Kristen di wilayah Arab serring menggunakan kata "assalamu'alaikum" untuk menyapa orang lain.
Sebagian kalangan
Kristen di Indonesia belakangan ini sering menggunakan kata "salom"
untuk menunjukkan ke-Kristenannya, padahal artinya sama saja dengan
salam dalam bahasa Ibrani. Kiong-hie, dengan mengepalkan kedua tangan
di depan dada, di klaim oleh sementara pihak sebagai milik orang
Tionghoa non-Krsiten, padahal maknanya adalah penghormatan atau
selamat. Dan masih banyak lagi istilah atau sikap yang dikaitkan
dengan agama tertentu secara salah kaprah.
Konsep Ketuhanan
yang diklaim oleh ajaran monotheisme, sampai saat ini juga masih
kontroversial dan mungkin tidak akan pernah terpecahkan. Pertanyaan
yang nakal yang sering muncul adalah, apakah Tuhan dari agama yang
satu sama dengan Tuhan dari agama yang lain? Apakah Penguasa Langit
atau Dewa Tertinggi dalam ajaran polytheisme sama dengan Tuhan dalam
ajaran monotheisme?
Antara filosofi
dengan agama juga menimbulkan perdebatan yang tidak berakhir. Dilihat
dari sejarahnya, terlepas dari konsep Ketuhanan dalam ajaran
monotheisme, agama-agama monotheisme berkembang dari ajaran filsafat
yang dikembangkan oleh tokohnya masing-masing, yang disebut Nabi.
Ajaran filsafat ini kemudian dirangkum oleh para pengikutnya dalam
sebuah buku yang disebut Kitab Suci.
Dalam ajaran
Konghucu, filosofi ini ditulis sendiri oleh Konghucu dalam sebuah
buku, dan para pengikutnya, pada awalnya tidak menyatakan Konghucu
sebagai Nabi dalam pengertian ajaran monotheisme, dan ajarannya juga
tidak secara explisit dianggap sebagai agama.

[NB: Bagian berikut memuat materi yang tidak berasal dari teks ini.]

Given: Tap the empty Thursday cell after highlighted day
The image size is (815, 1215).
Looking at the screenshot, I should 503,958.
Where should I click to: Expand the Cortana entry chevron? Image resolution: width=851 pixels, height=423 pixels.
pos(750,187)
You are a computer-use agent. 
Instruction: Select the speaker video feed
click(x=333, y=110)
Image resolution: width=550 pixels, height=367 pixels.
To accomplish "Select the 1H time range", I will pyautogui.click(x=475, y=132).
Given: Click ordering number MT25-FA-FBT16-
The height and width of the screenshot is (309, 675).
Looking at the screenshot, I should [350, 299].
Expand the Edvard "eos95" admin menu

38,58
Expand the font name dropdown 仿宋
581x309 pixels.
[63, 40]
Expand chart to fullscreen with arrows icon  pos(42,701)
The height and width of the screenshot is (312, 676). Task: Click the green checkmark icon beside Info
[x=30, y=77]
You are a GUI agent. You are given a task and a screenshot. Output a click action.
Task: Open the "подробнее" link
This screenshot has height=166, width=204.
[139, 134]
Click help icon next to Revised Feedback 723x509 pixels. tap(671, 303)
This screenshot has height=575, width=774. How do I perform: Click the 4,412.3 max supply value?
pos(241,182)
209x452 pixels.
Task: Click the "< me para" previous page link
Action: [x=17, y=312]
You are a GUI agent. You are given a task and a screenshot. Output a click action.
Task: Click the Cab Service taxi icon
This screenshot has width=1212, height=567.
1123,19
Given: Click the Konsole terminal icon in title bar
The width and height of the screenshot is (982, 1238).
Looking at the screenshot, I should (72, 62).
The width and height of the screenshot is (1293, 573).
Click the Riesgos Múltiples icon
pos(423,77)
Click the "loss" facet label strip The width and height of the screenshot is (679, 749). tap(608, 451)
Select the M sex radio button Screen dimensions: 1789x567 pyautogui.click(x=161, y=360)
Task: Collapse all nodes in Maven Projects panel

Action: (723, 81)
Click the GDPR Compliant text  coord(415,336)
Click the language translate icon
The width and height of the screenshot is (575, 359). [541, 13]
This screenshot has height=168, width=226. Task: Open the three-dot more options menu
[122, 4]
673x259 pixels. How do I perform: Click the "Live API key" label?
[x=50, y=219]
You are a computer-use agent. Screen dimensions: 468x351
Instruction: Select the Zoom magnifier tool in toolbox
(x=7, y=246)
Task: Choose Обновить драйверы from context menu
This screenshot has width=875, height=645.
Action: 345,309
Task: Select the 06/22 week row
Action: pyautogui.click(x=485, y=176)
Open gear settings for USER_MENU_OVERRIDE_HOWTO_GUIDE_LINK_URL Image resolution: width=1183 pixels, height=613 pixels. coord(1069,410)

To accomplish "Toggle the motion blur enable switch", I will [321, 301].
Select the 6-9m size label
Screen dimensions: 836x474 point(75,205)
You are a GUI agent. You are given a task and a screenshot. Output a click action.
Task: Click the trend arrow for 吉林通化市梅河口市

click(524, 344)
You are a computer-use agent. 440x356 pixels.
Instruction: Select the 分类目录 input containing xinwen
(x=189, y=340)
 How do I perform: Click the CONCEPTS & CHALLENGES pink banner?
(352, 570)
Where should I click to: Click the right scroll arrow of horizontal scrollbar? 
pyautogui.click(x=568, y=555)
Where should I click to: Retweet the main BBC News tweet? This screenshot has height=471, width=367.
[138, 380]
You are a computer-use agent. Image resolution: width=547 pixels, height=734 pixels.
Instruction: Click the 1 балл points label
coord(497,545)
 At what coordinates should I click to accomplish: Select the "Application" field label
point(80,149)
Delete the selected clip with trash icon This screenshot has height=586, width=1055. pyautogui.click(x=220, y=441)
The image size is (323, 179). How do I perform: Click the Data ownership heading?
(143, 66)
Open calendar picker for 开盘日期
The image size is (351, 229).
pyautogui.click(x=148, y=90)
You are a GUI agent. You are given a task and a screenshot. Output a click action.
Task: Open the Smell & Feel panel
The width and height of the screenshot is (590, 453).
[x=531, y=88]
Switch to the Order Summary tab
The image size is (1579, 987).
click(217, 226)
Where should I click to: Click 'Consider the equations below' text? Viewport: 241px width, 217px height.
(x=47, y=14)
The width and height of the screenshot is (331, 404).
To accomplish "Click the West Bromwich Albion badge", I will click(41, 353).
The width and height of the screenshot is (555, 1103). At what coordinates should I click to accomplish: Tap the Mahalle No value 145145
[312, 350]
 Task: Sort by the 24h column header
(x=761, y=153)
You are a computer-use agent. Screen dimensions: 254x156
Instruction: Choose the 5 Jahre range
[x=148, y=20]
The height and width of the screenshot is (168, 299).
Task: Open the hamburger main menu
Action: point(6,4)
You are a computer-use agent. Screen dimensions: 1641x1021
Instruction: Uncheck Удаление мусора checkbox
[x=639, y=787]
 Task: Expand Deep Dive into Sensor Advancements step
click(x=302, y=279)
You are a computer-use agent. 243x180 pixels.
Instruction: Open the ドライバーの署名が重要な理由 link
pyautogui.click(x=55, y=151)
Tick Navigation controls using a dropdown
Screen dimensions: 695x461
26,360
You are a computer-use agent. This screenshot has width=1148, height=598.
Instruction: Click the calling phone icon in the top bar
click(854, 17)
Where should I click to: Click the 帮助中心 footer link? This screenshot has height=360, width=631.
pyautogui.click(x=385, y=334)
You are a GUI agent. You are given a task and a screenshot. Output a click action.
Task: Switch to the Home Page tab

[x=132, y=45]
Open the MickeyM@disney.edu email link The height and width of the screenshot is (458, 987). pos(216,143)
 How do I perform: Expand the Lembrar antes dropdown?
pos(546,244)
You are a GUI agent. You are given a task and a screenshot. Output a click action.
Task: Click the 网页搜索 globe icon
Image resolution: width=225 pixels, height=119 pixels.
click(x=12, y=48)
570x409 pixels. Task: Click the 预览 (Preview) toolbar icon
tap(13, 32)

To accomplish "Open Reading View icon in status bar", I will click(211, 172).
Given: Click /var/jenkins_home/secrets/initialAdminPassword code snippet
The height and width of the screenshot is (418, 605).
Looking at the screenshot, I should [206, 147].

Belakangan, sebagian
penganut ajaran Konghucu menyatakan bahwa ajaran Konghucu adalah
agama, dan selanjutnya Konghucu disebut sebagai Nabi.2
Selain Kong Hu Cu,
masih ada lagi "agama" lain yaitu Kepercayaan Kepada Tuhan
YME, yang hampir ada di semua wilayah Indonesia. Secara umum aliran
Kepercayaan ini percaya kepada Tuhan, tetapi tidak mengikuti aliran
suatu agama yang diakui pemerintah. Apakah ini akan dibiarkan
mengambang terus sampai sekarang? Diyakini oleh sebagian orang, yang
disebut Islam KTP atau Krsiten KTP, sebagian besar adalah pengikut
aliran Kepercayaan ini.
Berdasarkan fakta
seperti di uraikan di atas, kenapa ada orang yang keberatan kalau
Konghucu diakui sebagai agama di Indonesia? Lebih jauh lagi,
seharusnya pemerintah tidak perlu lagi menetapkan agama resmi dan
tidak resmi, karena mustahil pemerintah dapat melarang atau memaksa
seseorang untuk menganut agama tertentu.
Dipertanyakan pula
sampai dimana manfaatnya pencantuman agama dalam KTP setiap orang?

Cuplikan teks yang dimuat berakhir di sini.